Source records:

*****

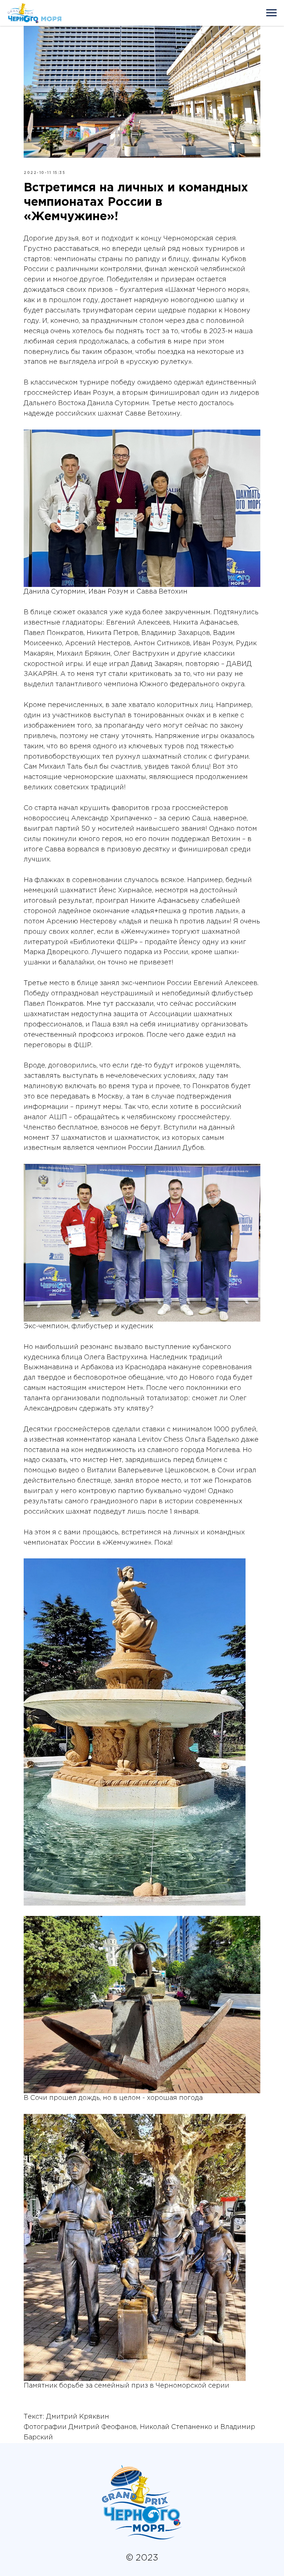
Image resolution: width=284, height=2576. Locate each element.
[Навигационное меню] (271, 13)
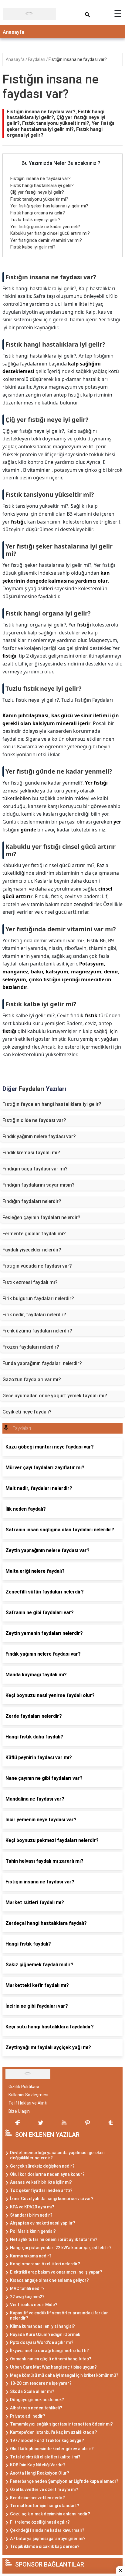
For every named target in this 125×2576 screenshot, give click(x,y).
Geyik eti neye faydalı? (27, 1412)
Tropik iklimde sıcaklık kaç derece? (44, 2546)
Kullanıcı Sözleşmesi (28, 2094)
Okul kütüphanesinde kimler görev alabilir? (52, 2448)
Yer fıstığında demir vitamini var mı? (46, 240)
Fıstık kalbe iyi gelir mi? (33, 247)
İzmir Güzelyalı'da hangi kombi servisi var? (51, 2198)
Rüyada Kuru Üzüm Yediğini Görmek (45, 2334)
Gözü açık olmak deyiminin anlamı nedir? (50, 2513)
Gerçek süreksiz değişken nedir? (42, 2166)
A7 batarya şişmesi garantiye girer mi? (48, 2538)
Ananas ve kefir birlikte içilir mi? (41, 2182)
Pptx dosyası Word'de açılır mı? (41, 2342)
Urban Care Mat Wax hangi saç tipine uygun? (53, 2367)
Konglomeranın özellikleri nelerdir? (45, 2263)
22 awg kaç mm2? (27, 2296)
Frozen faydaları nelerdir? (30, 1347)
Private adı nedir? (27, 2416)
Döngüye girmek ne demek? (37, 2399)
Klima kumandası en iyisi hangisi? (42, 2326)
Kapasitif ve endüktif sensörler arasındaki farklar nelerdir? (59, 2315)
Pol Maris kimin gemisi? (33, 2231)
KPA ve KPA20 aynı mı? (32, 2206)
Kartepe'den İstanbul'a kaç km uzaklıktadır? (53, 2432)
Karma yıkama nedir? (31, 2255)
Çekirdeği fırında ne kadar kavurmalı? (47, 2530)
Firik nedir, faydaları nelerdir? (34, 1315)
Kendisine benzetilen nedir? (37, 2497)
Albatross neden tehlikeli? (36, 2407)
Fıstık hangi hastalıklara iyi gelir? (42, 185)
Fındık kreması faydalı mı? (31, 1153)
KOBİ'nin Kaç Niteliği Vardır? (38, 2464)
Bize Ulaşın (19, 2111)
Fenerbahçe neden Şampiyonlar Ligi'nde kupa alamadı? (64, 2481)
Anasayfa (13, 32)
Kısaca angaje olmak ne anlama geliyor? (49, 2280)
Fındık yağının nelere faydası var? (39, 1136)
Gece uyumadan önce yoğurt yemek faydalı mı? (54, 1396)
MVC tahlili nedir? (27, 2288)
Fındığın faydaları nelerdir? (31, 1201)
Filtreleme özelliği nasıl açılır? (40, 2522)
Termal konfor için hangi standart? (44, 2505)
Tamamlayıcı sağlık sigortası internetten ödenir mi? (61, 2424)
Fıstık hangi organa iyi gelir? (37, 213)
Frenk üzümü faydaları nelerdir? (37, 1331)
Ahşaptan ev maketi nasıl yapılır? (42, 2223)
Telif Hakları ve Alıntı (27, 2103)
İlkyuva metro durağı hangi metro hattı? (49, 2350)
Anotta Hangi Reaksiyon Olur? (39, 2473)
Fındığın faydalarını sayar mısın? (38, 1185)
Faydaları (37, 59)
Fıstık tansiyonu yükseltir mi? (39, 199)
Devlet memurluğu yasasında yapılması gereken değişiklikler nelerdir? (57, 2155)
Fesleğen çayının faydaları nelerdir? (41, 1217)
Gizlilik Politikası (23, 2086)
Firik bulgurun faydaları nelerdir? (38, 1298)
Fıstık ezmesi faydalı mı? (30, 1282)
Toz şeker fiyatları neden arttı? (41, 2190)
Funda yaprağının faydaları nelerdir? (42, 1363)
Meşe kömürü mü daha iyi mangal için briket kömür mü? (64, 2375)
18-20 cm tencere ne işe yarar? (41, 2383)
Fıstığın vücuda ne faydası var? (37, 1266)
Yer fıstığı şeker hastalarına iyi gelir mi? (49, 206)
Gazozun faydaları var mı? (31, 1379)
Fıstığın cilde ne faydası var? (34, 1120)
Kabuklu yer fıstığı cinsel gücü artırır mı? (50, 233)
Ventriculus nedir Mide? (33, 2304)
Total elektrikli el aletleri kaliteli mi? (45, 2456)
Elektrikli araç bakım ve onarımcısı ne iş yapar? (56, 2272)
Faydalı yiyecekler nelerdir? (31, 1250)
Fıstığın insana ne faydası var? (78, 59)
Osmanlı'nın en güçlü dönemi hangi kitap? (50, 2358)
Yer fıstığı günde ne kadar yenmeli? (45, 226)
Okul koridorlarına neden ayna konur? (47, 2174)
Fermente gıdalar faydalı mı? (34, 1234)
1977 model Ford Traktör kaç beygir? (47, 2440)
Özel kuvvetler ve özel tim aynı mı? (44, 2489)
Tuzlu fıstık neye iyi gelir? (35, 219)
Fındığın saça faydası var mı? (35, 1169)
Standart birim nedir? (31, 2215)
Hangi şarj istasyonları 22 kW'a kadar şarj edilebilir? (61, 2247)
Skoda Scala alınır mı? (32, 2391)
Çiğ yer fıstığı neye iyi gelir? (37, 192)
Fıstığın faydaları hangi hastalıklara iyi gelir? (51, 1104)
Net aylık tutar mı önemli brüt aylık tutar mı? (53, 2239)
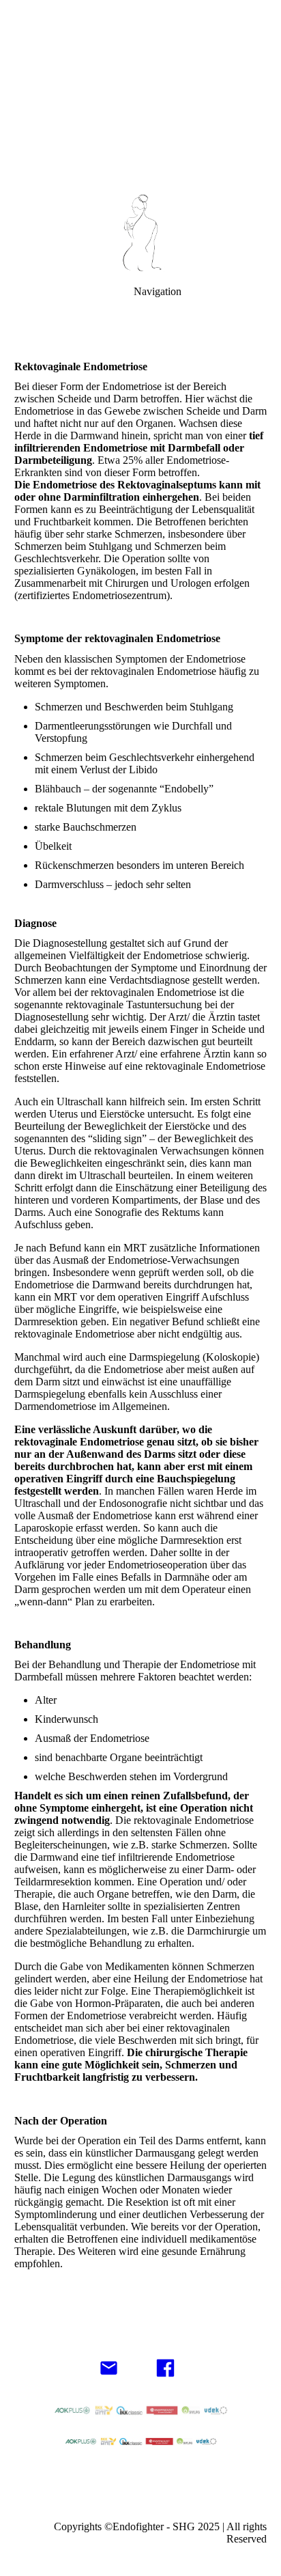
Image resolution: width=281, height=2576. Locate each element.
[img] (140, 95)
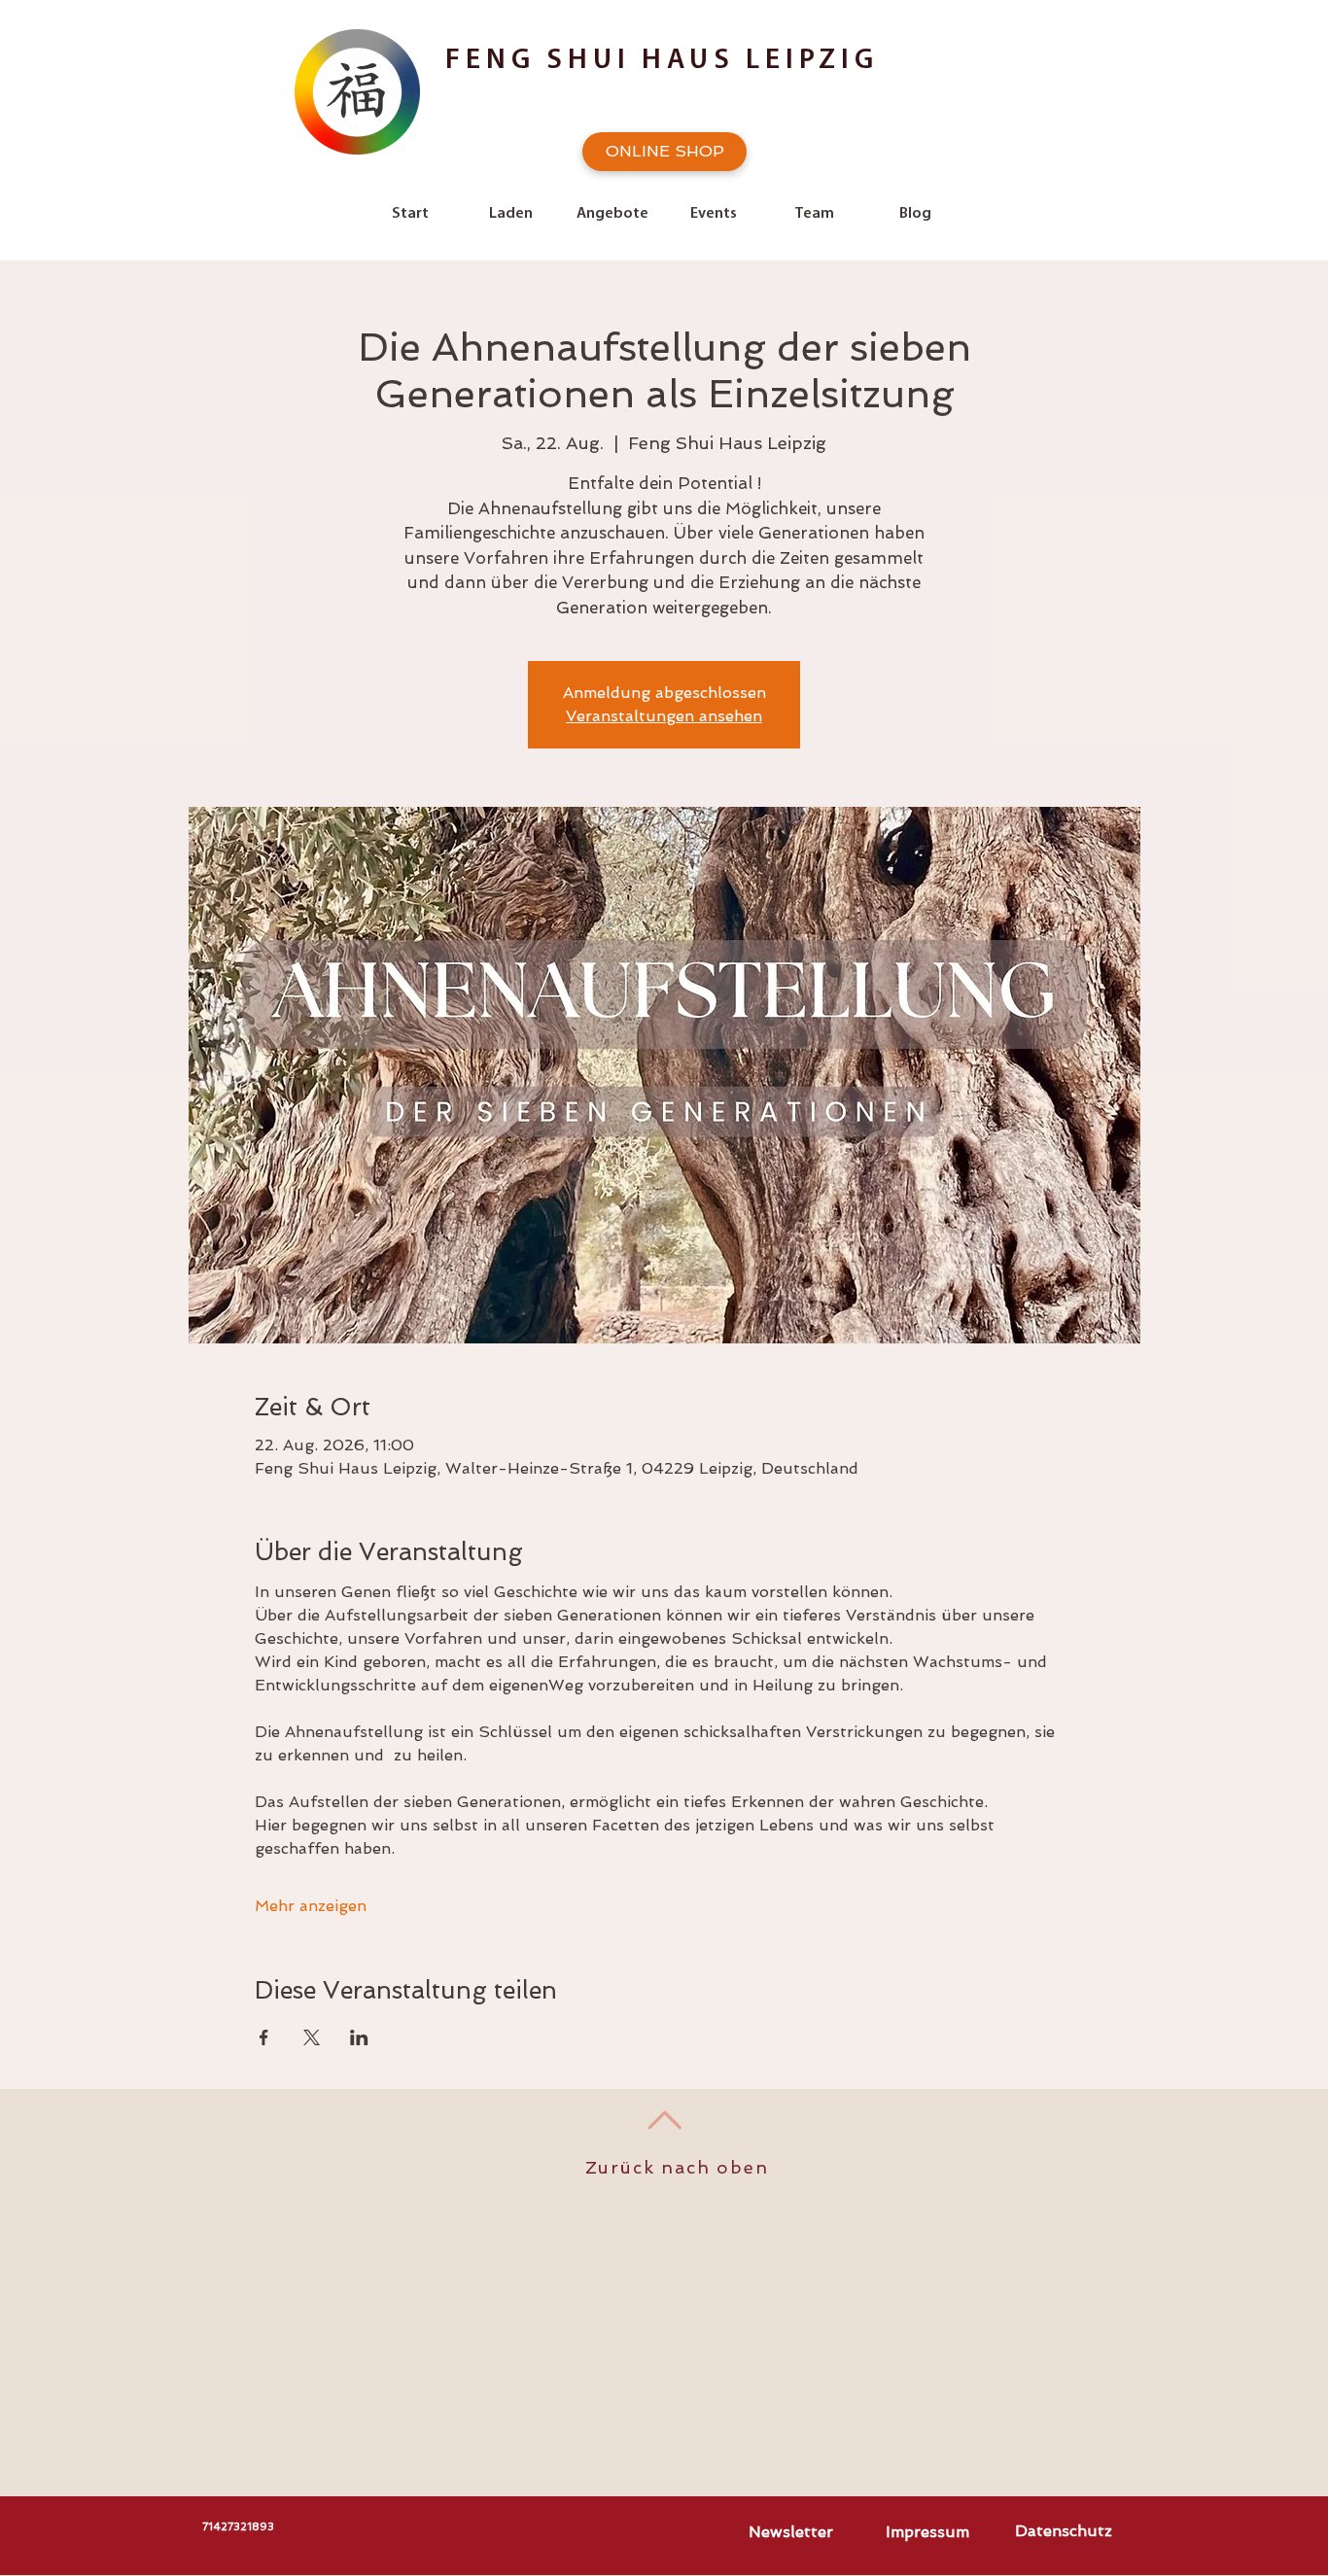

*****

▶ [Requirement]: Could you copy every record exactly, without the pictures?

▶ [Exercise answer]:
Image resolution: width=284, height=2576. Locate each element.
[Навигационное меню] (271, 13)
For every named target in this 125×2576 screenshot, give click(x,y).
Geyik eti neye faydalı? (27, 1412)
Tropik iklimde sıcaklık kaç derece? (44, 2546)
Kullanıcı Sözleşmesi (28, 2094)
Okul kütüphanesinde kimler görev alabilir? (52, 2448)
Yer fıstığında demir vitamini var mı? (46, 240)
Fıstık kalbe iyi gelir mi? (33, 247)
İzmir Güzelyalı'da hangi kombi servisi var? (51, 2198)
Rüyada Kuru Üzüm Yediğini Görmek (45, 2334)
Gözü açık olmak deyiminin anlamı nedir? (50, 2513)
Gerçek süreksiz değişken nedir? (42, 2166)
A7 batarya şişmesi garantiye girer mi? (48, 2538)
Ananas ve kefir birlikte içilir mi? (41, 2182)
Pptx dosyası Word'de açılır mı? (41, 2342)
Urban Care Mat Wax hangi saç tipine uygun? (53, 2367)
Konglomeranın özellikleri nelerdir? (45, 2263)
22 awg kaç mm2? (27, 2296)
Frozen faydaları nelerdir? (30, 1347)
Private adı nedir? (27, 2416)
Döngüye girmek ne demek? (37, 2399)
Klima kumandası en iyisi hangisi? (42, 2326)
Kapasitif ve endüktif sensörler arasındaki farklar nelerdir? (59, 2315)
Pol Maris kimin gemisi? (33, 2231)
KPA ve KPA20 aynı mı? (32, 2206)
Kartepe'den İstanbul'a kaç km uzaklıktadır? (53, 2432)
Karma yıkama nedir? (31, 2255)
Çekirdeği fırında ne kadar kavurmalı? (47, 2530)
Firik nedir, faydaları nelerdir? (34, 1315)
Kendisine benzetilen nedir? (37, 2497)
Albatross neden tehlikeli? (36, 2407)
Fıstık hangi hastalıklara iyi gelir? (42, 185)
Fındık kreması faydalı mı? (31, 1153)
KOBİ'nin Kaç Niteliği Vardır? (38, 2464)
Bize Ulaşın (19, 2111)
Fenerbahçe neden Şampiyonlar Ligi'nde kupa alamadı? (64, 2481)
Anasayfa (13, 32)
Kısaca angaje olmak ne anlama geliyor? (49, 2280)
Fındık yağının nelere faydası var? (39, 1136)
Gece uyumadan önce yoğurt yemek faydalı mı? (54, 1396)
MVC tahlili nedir? (27, 2288)
Fındığın faydaları nelerdir? (31, 1201)
Filtreleme özelliği nasıl açılır? (40, 2522)
Termal konfor için hangi standart? (44, 2505)
Tamamlayıcı sağlık sigortası internetten ödenir mi? (61, 2424)
Fıstık hangi organa iyi gelir? (37, 213)
Frenk üzümü faydaları nelerdir? (37, 1331)
Ahşaptan ev maketi nasıl yapılır? (42, 2223)
Telif Hakları ve Alıntı (27, 2103)
İlkyuva metro durağı hangi metro hattı? (49, 2350)
Anotta Hangi Reaksiyon Olur? (39, 2473)
Fındığın faydalarını sayar mısın? (38, 1185)
Faydaları (37, 59)
Fıstık tansiyonu yükseltir mi? (39, 199)
Devlet memurluğu yasasında yapılması gereken değişiklikler nelerdir? (57, 2155)
Fesleğen çayının faydaları nelerdir? (41, 1217)
Gizlilik Politikası (23, 2086)
Firik bulgurun faydaları nelerdir? (38, 1298)
Fıstık ezmesi faydalı mı? (30, 1282)
Toz şeker fiyatları neden arttı? (41, 2190)
Funda yaprağının faydaları nelerdir? (42, 1363)
Meşe kömürü mü daha iyi mangal için briket kömür mü? (64, 2375)
18-20 cm tencere ne işe yarar? (41, 2383)
Fıstığın vücuda ne faydası var? (37, 1266)
Yer fıstığı şeker hastalarına iyi gelir mi? (49, 206)
Gazozun faydaları var mı? (31, 1379)
Fıstığın cilde ne faydası var? (34, 1120)
Kabuklu yer fıstığı cinsel gücü artırır mı? (50, 233)
Ventriculus nedir Mide? (33, 2304)
Total elektrikli el aletleri kaliteli mi? (45, 2456)
Elektrikli araç bakım ve onarımcısı ne iş yapar? (56, 2272)
Faydalı yiyecekler nelerdir? (31, 1250)
Fıstığın insana ne faydası var? (78, 59)
Osmanlı'nın en güçlü dönemi hangi kitap? (50, 2358)
Yer fıstığı günde ne kadar yenmeli? (45, 226)
Okul koridorlarına neden ayna konur? (47, 2174)
Fermente gıdalar faydalı mı? (34, 1234)
1977 model Ford Traktör kaç beygir? (47, 2440)
Özel kuvvetler ve özel tim aynı mı? (44, 2489)
Tuzlu fıstık neye iyi gelir? (35, 219)
Fındığın saça faydası var mı? (35, 1169)
Standart birim nedir? (31, 2215)
Hangi şarj istasyonları 22 kW'a kadar şarj edilebilir? (61, 2247)
Skoda Scala alınır mı? (32, 2391)
Çiğ yer fıstığı neye iyi gelir? (37, 192)
Fıstığın faydaları hangi hastalıklara iyi gelir? (51, 1104)
Net aylık tutar mı önemli brüt aylık tutar mı? (53, 2239)
Image resolution: width=281, height=2576. Locate each element.
[img] (140, 95)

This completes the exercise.